Interview Hocus Pocus
Hocus Pocus sort son troisième album 16 places. Les nantais nous ont habitués à une musique méticuleuse, un hip hop groovy ou les coups de caisse claire et les beat énervés des DJs se marient parfaitement au envolées du saxophone. Un son propre, puissant, un hip hop précis, le troisième album dans la lignée des deux premiers, place 54 et 73 touches, tient ses promesses.
Souvent, les concerts de rap sont un peu ingrats pour les paroles, le son est saturé, couvert par les basses, le micro crache, la respiration du Mc haletante brise un peu un flow qui pourtant en studio paraissait très soigné.
Mais le concert d’Hocus Pocus, c’est bien plus qu’un concert de Hip hop, c’est un vrai spectacle. Ils arrivent sur scène avec une section cuivre, un sax et deux trompettes, un bassiste, un clavier, un batteur, et derrière eux, perché sur son promontoire, DJ Grimm, qui avec Le chanteur 20Syl, est aussi au platine du quatuor C2C 5 fois vainqueur du DMC (DJs Mondial Contest).

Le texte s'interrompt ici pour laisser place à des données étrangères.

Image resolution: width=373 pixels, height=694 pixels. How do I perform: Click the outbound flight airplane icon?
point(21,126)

Et ça envoie du lourd. La qualité du son est étonnante, on comprend tellement bien les paroles que le public rit aux paroles des nouvelles chansons; quand à la musique elle même….
On passe des banlieues de Chicago dans les années 80 avec des vieux beats bien gras, saupoudrés parfois d’un petit coté kitch, quelques funky clap, jusqu’aux festival jazz branchés quand les solos donnent la chair de poule et arrachent un “oh yeah” sans s’en rendre compte.

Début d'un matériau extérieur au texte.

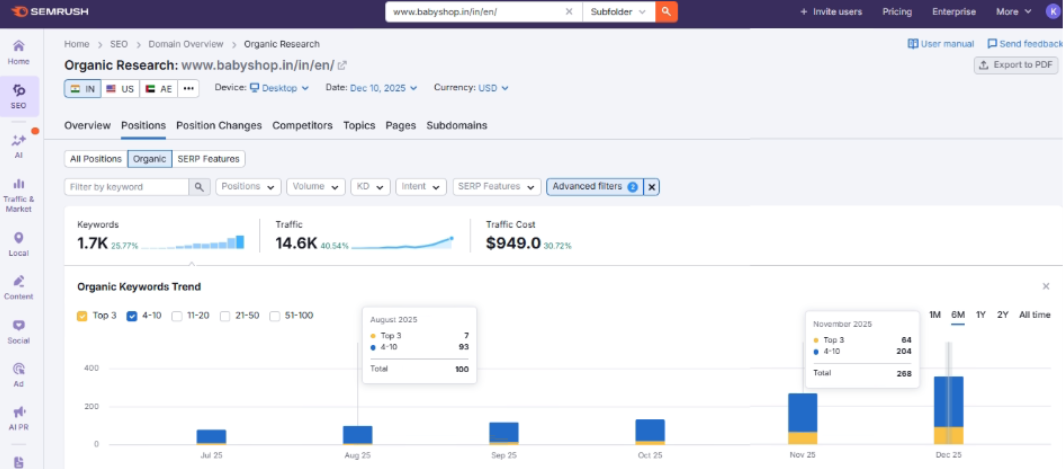Enable the 51-100 positions checkbox

[276, 316]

Si on aime le jazz, la saoul et le hip hop, alors le concert d’Hocus Pocus est un petit moment privilégié. Le smile jusqu’aux oreilles, le public se laisse entrainer par 20syl. Assis, debout, on reprend les paroles, Grimm enregistre le rire d’un type du public pour faire un scratch avec, sur lequel tout le groupe va improviser, commencer une chanson, pour que finalement 20syl trouve pas ça terrible et enchaine sur autre chose. Tout au long du concert, un dialogue continu entre la scène et la salle.
A ceux qui trouvent que Hocus Pocus, ce n’est pas du rap, au pire un hip hop de salon pour jeunes intello, je veux bien leur céder que Hocus pocus ce n’est pas du Rap. Loin de vouloir s’enfermer dans un style et revendiquer à tout prix une étiquette, ils n’hésitent pas à varier les influences, à composer avec leur coups de cœur, sans se prendre au sérieux.
Musicalement ils sont d’une précisons extrême, rien n’est laissé au hasard, le moindre petit contretemps tombe pile au bon moment, et ça se sent. Lorsque 20syl quitte la scène et que la section cuivre passe à l’avant, la fanfare jazz met le feu à la salle. Alors non, Hocus Pocus, ce n’est pas de la musique pour jeune intello qui pensent que le jazz c’est mieux parce que tu vois, c’est pensé comme musique, tu vois. Les types d’Hocus Pocus font de la musique, de la bonne musique, parce que ça les fait triper, que ça groove a mort, et qu’ils prennent plaisir à la faire partager.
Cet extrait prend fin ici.